== Segment start ==

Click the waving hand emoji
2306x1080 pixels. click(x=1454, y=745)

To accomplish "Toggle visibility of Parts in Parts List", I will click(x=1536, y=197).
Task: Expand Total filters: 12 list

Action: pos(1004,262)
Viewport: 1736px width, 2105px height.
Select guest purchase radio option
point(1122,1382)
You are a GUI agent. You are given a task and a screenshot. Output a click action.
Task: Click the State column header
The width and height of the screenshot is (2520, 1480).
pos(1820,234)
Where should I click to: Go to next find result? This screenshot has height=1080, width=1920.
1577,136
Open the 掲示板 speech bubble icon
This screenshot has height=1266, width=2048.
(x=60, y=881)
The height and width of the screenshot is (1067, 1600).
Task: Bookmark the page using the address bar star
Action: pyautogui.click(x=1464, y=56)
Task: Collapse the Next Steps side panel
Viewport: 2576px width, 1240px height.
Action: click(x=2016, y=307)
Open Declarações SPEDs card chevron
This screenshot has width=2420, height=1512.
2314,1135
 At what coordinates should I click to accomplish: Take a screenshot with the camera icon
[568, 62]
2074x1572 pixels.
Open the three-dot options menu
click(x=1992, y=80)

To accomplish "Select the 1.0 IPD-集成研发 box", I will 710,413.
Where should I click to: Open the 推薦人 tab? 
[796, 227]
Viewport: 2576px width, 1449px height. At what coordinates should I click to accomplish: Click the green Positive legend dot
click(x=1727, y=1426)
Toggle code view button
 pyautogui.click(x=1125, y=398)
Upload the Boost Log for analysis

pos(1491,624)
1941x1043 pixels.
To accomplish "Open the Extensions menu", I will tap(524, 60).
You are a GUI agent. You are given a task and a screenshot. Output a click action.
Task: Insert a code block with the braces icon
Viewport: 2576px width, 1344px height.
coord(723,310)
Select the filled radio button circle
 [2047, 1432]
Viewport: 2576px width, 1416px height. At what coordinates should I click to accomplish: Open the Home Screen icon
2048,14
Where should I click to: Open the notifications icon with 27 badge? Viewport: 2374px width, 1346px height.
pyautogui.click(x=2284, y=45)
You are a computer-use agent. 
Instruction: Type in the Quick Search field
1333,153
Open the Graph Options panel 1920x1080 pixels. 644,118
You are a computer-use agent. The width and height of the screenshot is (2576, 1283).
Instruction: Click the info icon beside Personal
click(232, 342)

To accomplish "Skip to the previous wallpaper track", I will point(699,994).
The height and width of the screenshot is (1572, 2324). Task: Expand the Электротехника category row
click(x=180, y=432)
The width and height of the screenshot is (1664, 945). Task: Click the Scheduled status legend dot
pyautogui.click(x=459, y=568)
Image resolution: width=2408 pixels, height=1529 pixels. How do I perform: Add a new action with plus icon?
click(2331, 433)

== Segment end ==

**What you have to do:** All that belongs in the answer is the run of lines above from the line containing "Where should I click to: Open the notifications" through the line containing "You are a computer-use agent. The", exactly as written.

**Response:**
Where should I click to: Open the notifications icon with 27 badge? Viewport: 2374px width, 1346px height.
pyautogui.click(x=2284, y=45)
You are a computer-use agent. 
Instruction: Type in the Quick Search field
1333,153
Open the Graph Options panel 1920x1080 pixels. 644,118
You are a computer-use agent. The width and height of the screenshot is (2576, 1283).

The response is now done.